The increased use of high-speed wireless communication devices, such as 5G mobile phones and sensors for self-driving cars, is causing airwaves to become increasingly congested. This makes the ability to prevent interfering signals that can impair device performance an even more critical — and difficult — issue.
With these and other potential uses in mind, MIT researchers showed a new millimeter-wave multiple-input-multiple-output (MIMO) wireless receiver architecture capable of handling greater spatial interference than earlier designs. MIMO systems contain numerous antennas, which allow them to transmit and receive signals from many directions. Their wireless receiver detects and blocks spatial interference at the earliest possible time, before undesirable signals are magnified, hence improving performance.
This MIMO receiver architecture relies on a specific circuit called as a nonreciprocal phase shifter, which may target and cancel out undesirable signals. The researchers demonstrate how a unique phase shifter structure, which is programmable, low-power, and compact, may be utilized to cancel out interference earlier in the receiver chain.
Their receiver can block up to four times more interference than comparable products. In addition, the interference-blocking components can be turned on and off as needed to save energy.
There is already a lot of utilization happening in the frequency ranges we are trying to use for new 5G and 6G systems. So, anything new we are trying to add should already have these interference-mitigation systems installed.
Negar Reiskarimian
In a mobile phone, such a receiver could help mitigate signal quality issues that can lead to slow and choppy Zoom calling or video streaming.
“There is already a lot of utilization happening in the frequency ranges we are trying to use for new 5G and 6G systems. So, anything new we are trying to add should already have these interference-mitigation systems installed. Here, we’ve shown that using a nonreciprocal phase shifter in this new architecture gives us better performance. This is quite significant, especially since we are using the same integrated platform as everyone else,” says Negar Reiskarimian, the X-Window Consortium Career Development Assistant Professor in the Department of Electrical Engineering and Computer Science (EECS), a member of the Microsystems Technology Laboratories and Research Laboratory of Electronics (RLE), and the senior author of a paper on this receiver.
Reiskarimian wrote the paper with EECS graduate students Shahabeddin Mohin, who is the lead author, Soroush Araei, and Mohammad Barzgari, an RLE postdoc. The work was recently presented at the IEEE Radio Frequency Circuits Symposium and received the Best Student Paper Award.
Blocking interference
Digital MIMO systems are made up of two parts: analog and dig ital. The analog part receives signals by antennas, which are amplified, down-converted, and transmitted through an analog-to-digital converter before being processed in the device’s digital domain.
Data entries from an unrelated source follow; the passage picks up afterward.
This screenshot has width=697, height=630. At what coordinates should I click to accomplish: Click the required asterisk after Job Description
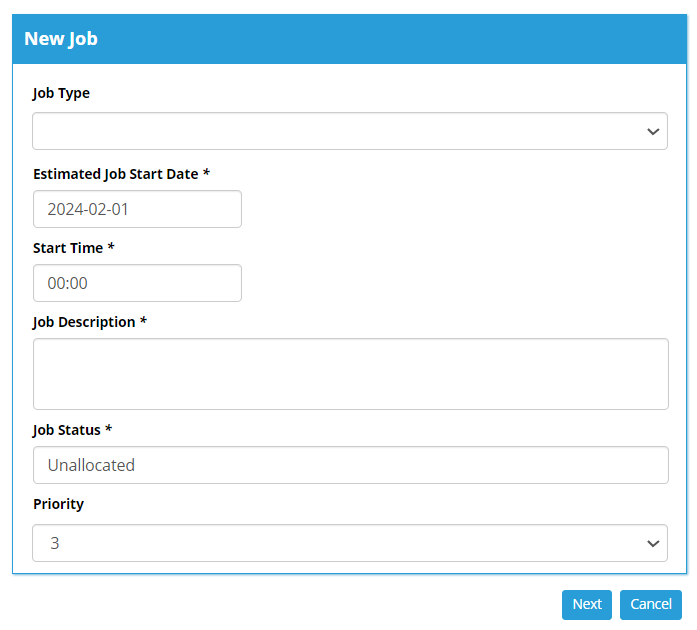[x=144, y=322]
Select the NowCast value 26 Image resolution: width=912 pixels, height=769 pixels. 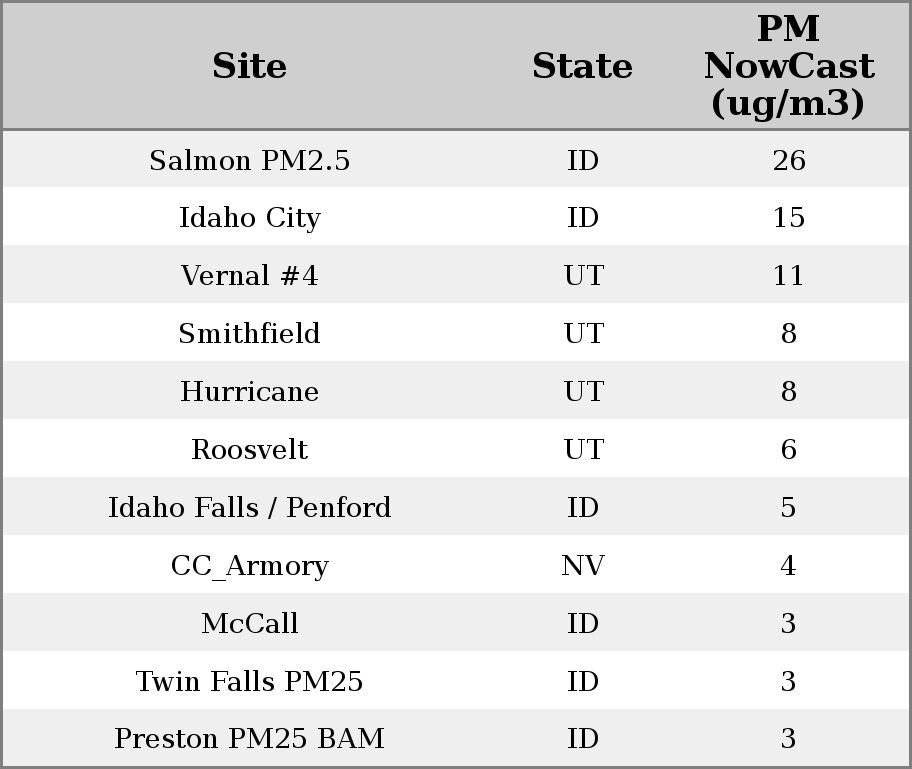[x=788, y=160]
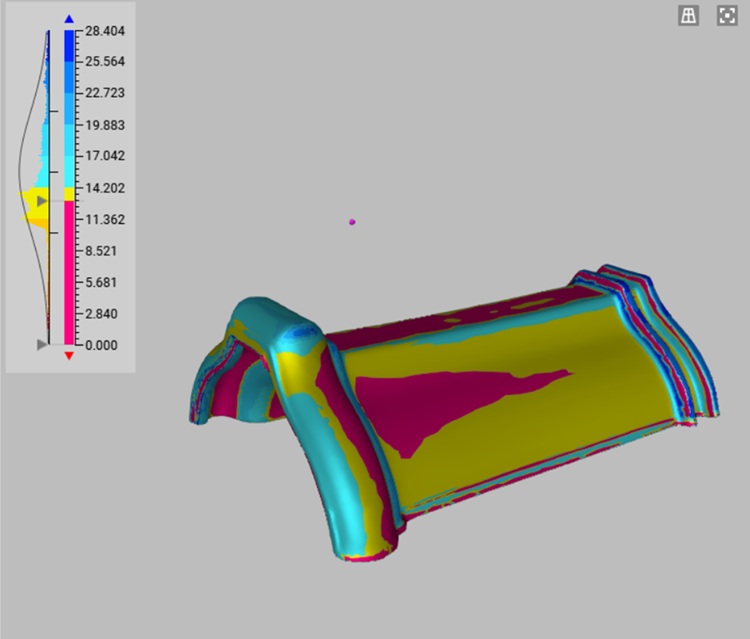
Task: Select the gray marker at the 0.000 level
Action: [x=41, y=344]
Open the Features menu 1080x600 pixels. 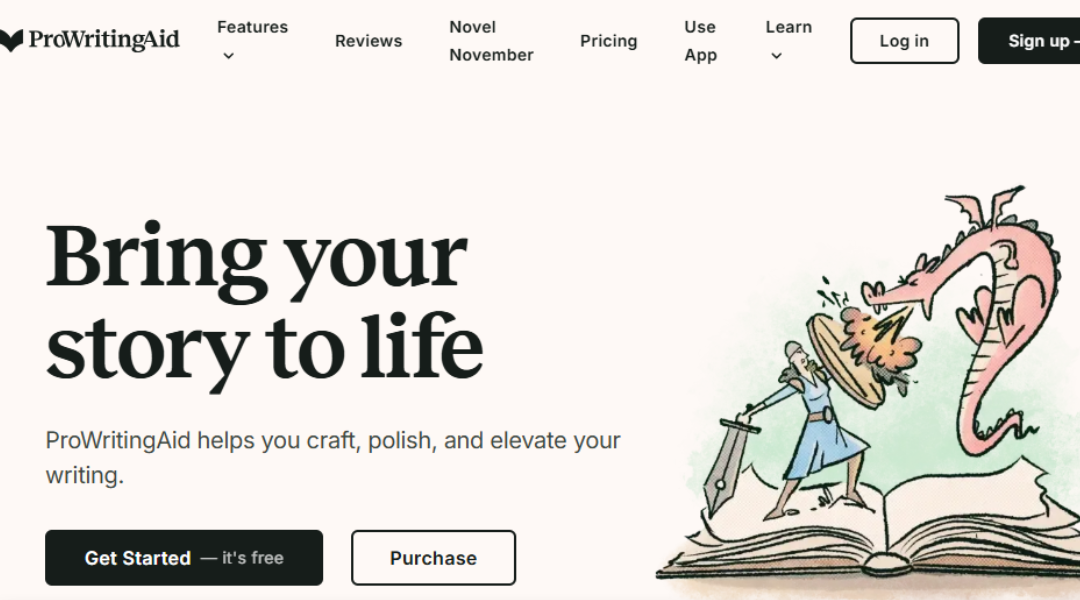coord(252,27)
To obtain the necessary signal, digital beamforming is required.
However, if a powerful, interfering signal from a different direction enters the receiver at the same time as a wanted signal, it can saturate the amplifier and drown out the desired signal. Unwanted signals can be filtered out by digital MIMOs, but only later in the receiver chain. If the interference is boosted alongside the target signal, it is more difficult to remove afterward.
“The output of the initial low-noise amplifier is the first place you can do this filtering with minimal penalty, so that is exactly what we are doing with our approach,” Reiskarimian says.
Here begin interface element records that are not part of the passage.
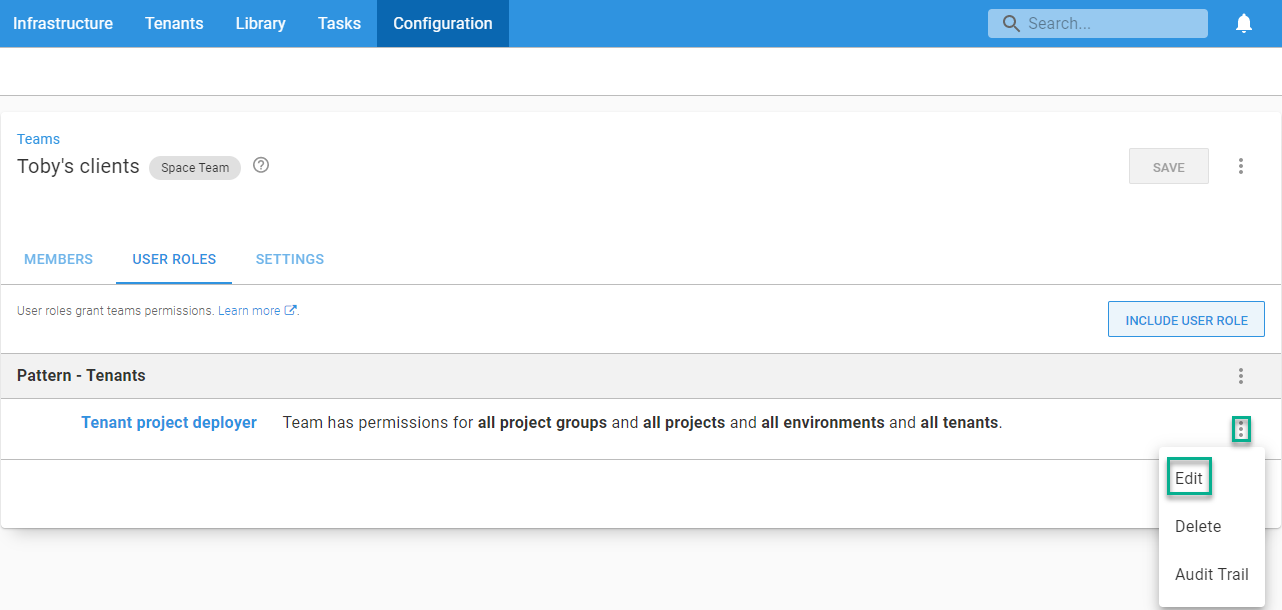This screenshot has height=610, width=1282.
Task: Choose Delete from the context menu
Action: 1197,526
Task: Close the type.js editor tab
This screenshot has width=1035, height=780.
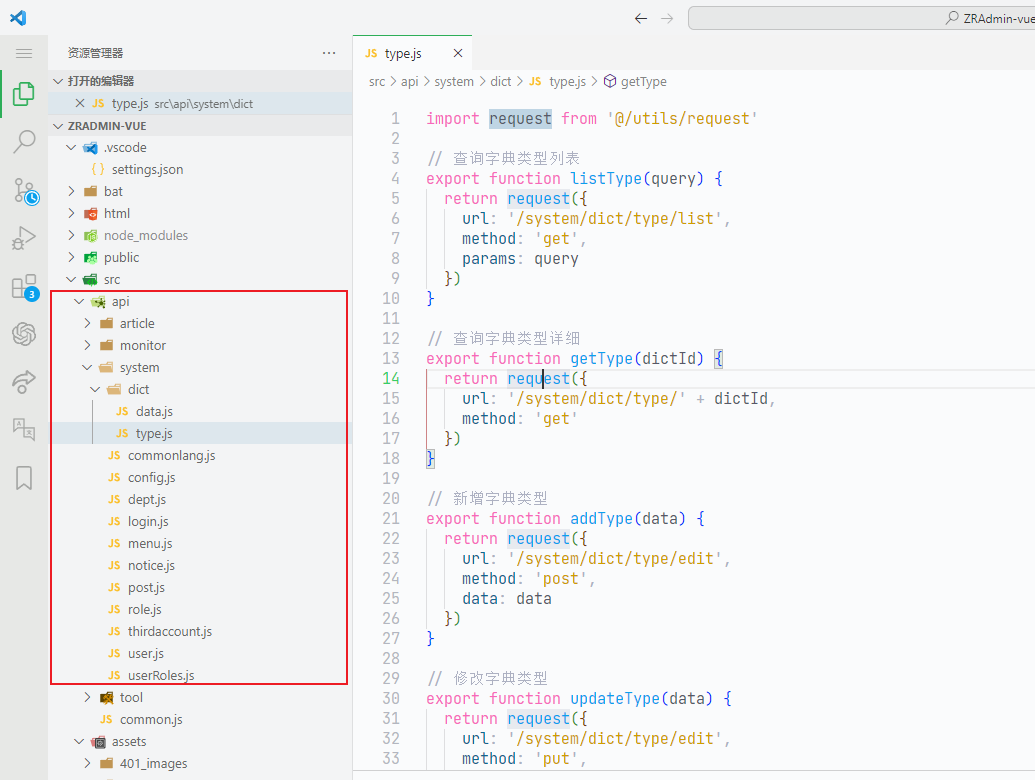Action: (458, 53)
The researchers built and installed four nonreciprocal phase shifters immediately at the output of the first amplifier in each receiver chain, all connected to the same node. These phase shifters can pass signal in both directions and sense the angle of an incoming interfering signal. The devices can adjust their phase until they cancel out the interference.
The phase of these devices can be precisely tuned, so they can sense and cancel an unwanted signal before it passes to the rest of the receiver, blocking interference before it affects any other parts of the receiver. In addition, the phase shifters can follow signals to continue blocking interference if it changes location.
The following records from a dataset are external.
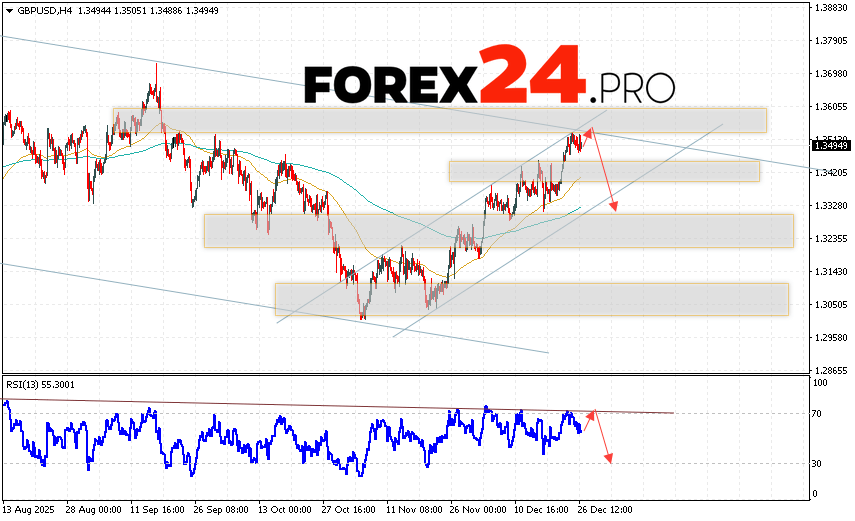Screen dimensions: 855x521
Task: Click the RSI 70 level label
Action: coord(819,412)
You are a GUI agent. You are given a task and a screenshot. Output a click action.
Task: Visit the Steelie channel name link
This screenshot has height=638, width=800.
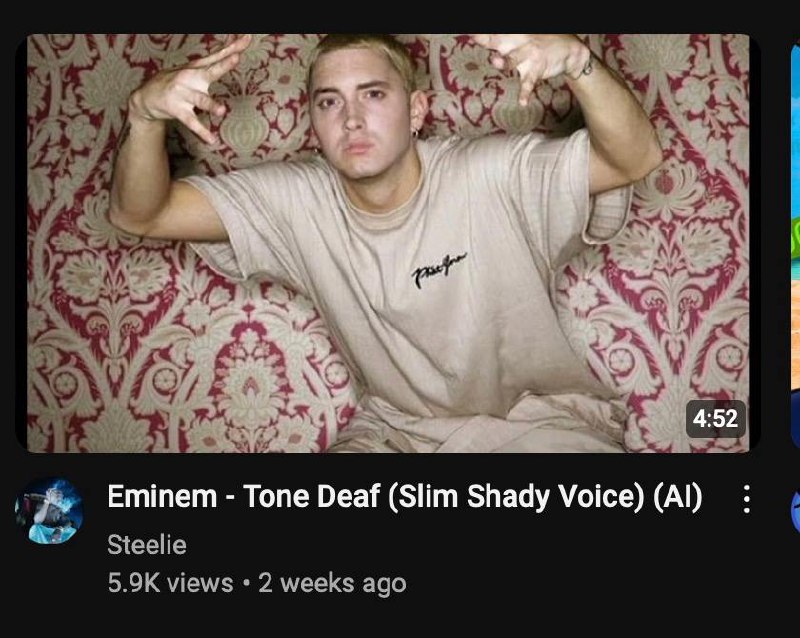coord(147,545)
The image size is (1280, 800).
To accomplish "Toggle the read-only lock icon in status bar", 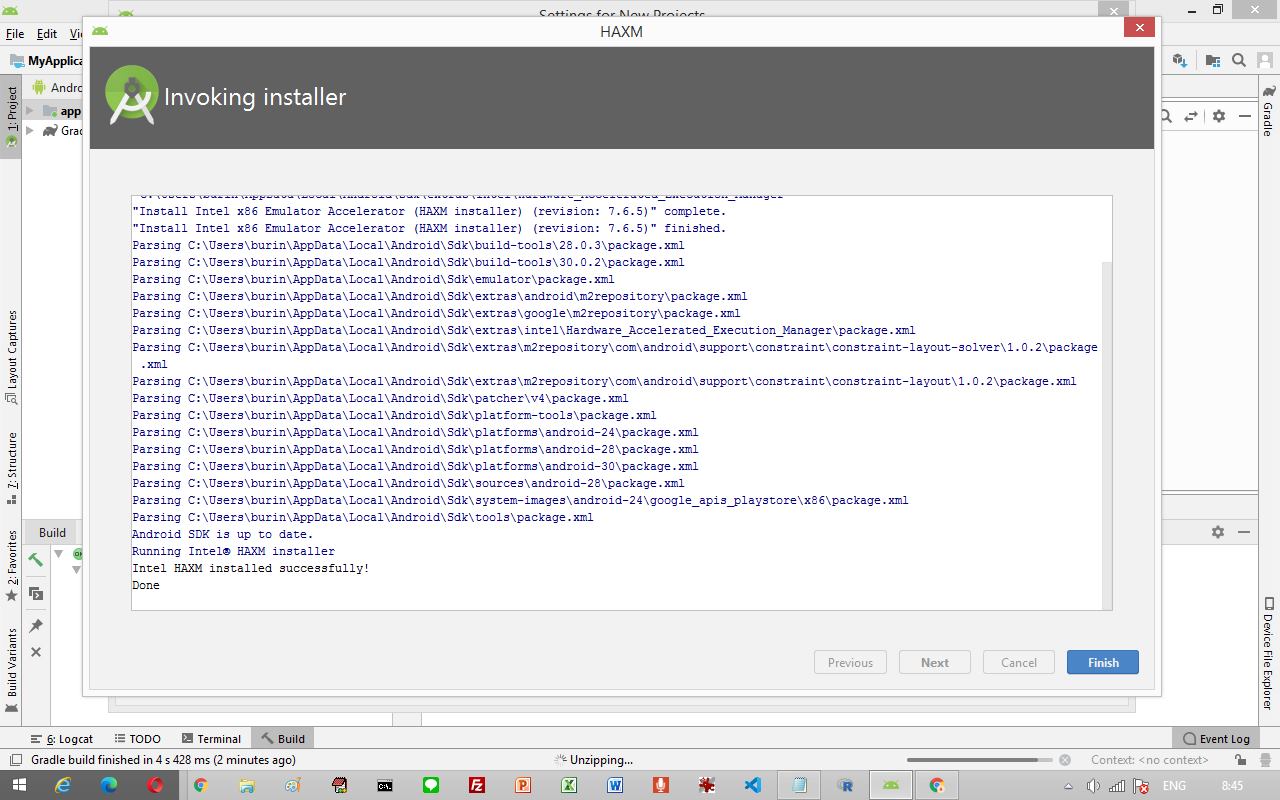I will (x=1240, y=760).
“If you start getting disconnected or your signal quality goes down, you can turn this on and mitigate that interference on the fly. Because ours is a parallel approach, you can turn it on and off with minimal effect on the performance of the receiver itself,” Reiskarimian adds.
A compact device
In addition to making their innovative phase shifter architecture customizable, the researchers intended it to take up less space on the chip and consume less power than traditional nonreciprocal phase shifters.
Once the researchers had completed the study to demonstrate that their proposal would work, the biggest hurdle was turning the theory into a circuit that met their performance objectives. At the same time, the receiver had to adhere to severe physical constraints and a limited power budget, or it would be ineffective in real-world applications.
Finally, the team exhibited a small MIMO architecture on a 3.2-square-millimeter chip capable of blocking signals four times stronger than those handled by existing devices. Their phase shifter architecture is simpler than other designs and more energy efficient.
Moving forward, the researchers hope to scale up their technology to larger systems and enable it to operate in the wider frequency ranges used by 6G wireless devices. Satellites can cause significant interference in these frequency ranges . In addition, they want to adapt nonreciprocal phase shifters for various uses.